_Given records:_
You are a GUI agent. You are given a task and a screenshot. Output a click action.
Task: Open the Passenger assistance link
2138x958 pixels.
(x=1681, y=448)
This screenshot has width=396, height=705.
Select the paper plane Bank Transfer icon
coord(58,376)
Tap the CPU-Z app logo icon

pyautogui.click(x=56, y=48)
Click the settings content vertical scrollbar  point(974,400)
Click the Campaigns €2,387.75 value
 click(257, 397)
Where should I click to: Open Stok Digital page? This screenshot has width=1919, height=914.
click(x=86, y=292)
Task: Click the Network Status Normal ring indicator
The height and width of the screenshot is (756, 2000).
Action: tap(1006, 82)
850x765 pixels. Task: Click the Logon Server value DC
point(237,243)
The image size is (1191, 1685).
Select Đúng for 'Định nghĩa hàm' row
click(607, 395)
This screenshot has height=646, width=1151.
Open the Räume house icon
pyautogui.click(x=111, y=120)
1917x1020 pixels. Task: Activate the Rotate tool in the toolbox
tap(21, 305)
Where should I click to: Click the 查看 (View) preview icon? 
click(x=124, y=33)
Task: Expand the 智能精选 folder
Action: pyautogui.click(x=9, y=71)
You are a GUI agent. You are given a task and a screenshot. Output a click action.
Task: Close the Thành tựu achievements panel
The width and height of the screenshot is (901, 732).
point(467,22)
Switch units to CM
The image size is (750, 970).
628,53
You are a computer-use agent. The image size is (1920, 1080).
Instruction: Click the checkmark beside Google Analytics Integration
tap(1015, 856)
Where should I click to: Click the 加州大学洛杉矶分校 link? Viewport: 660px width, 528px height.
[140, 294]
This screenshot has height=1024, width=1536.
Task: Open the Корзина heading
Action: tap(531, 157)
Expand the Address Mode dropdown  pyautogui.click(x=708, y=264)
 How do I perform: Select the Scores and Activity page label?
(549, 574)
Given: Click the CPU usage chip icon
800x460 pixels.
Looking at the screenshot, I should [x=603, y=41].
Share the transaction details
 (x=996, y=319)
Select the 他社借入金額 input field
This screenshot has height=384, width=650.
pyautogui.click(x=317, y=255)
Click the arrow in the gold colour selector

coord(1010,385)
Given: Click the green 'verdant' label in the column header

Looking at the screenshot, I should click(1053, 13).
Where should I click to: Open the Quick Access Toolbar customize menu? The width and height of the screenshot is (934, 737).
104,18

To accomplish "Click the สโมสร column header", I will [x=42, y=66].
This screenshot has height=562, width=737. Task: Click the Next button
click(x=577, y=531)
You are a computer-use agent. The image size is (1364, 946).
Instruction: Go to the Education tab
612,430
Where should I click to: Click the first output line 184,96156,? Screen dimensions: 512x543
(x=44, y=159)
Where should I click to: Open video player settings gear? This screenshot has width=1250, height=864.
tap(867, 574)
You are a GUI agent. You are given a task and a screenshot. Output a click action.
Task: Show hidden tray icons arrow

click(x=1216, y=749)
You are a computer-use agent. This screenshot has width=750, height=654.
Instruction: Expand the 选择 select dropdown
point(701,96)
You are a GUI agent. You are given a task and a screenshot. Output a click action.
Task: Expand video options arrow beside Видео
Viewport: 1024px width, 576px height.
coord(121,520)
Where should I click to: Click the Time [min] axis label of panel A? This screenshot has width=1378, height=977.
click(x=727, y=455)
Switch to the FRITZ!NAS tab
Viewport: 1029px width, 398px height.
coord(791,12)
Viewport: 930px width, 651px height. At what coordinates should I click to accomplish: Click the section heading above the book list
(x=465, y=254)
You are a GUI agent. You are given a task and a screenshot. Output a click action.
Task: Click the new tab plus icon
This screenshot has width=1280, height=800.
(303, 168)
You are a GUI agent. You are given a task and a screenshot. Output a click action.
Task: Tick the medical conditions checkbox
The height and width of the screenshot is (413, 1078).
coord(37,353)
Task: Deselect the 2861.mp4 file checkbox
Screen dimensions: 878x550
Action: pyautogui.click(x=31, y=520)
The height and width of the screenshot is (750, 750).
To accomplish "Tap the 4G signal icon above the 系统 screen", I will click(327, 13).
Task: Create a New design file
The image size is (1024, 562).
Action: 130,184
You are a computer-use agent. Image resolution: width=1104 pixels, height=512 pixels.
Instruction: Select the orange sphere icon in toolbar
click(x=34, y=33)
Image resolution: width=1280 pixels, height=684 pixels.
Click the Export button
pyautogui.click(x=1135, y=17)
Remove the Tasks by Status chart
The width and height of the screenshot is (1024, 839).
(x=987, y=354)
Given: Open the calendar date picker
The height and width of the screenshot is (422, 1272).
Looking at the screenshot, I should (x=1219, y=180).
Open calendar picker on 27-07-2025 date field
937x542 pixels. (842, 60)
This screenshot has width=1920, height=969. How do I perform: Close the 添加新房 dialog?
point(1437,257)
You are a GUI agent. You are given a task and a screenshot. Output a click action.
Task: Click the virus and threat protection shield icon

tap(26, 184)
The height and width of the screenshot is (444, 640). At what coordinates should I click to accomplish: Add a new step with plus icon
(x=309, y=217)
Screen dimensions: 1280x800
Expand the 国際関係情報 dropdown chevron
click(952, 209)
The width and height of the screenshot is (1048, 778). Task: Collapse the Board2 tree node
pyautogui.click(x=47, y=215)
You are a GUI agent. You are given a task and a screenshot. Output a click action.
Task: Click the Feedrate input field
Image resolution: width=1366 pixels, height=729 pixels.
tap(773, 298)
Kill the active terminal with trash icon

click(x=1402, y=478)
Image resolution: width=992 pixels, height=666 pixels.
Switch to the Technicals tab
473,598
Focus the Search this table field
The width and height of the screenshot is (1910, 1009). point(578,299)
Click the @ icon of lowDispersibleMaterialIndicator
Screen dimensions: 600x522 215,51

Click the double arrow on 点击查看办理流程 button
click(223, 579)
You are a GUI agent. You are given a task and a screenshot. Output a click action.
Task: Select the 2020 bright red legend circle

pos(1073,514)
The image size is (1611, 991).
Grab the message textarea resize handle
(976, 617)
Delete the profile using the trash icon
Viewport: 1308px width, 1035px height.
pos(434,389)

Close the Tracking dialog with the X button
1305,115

_Exercise directions:_ The answer must be every line of the listing that holds the word "will".

_Reply:_
To accomplish "Click the สโมสร column header", I will [x=42, y=66].
To accomplish "Tap the 4G signal icon above the 系统 screen", I will click(327, 13).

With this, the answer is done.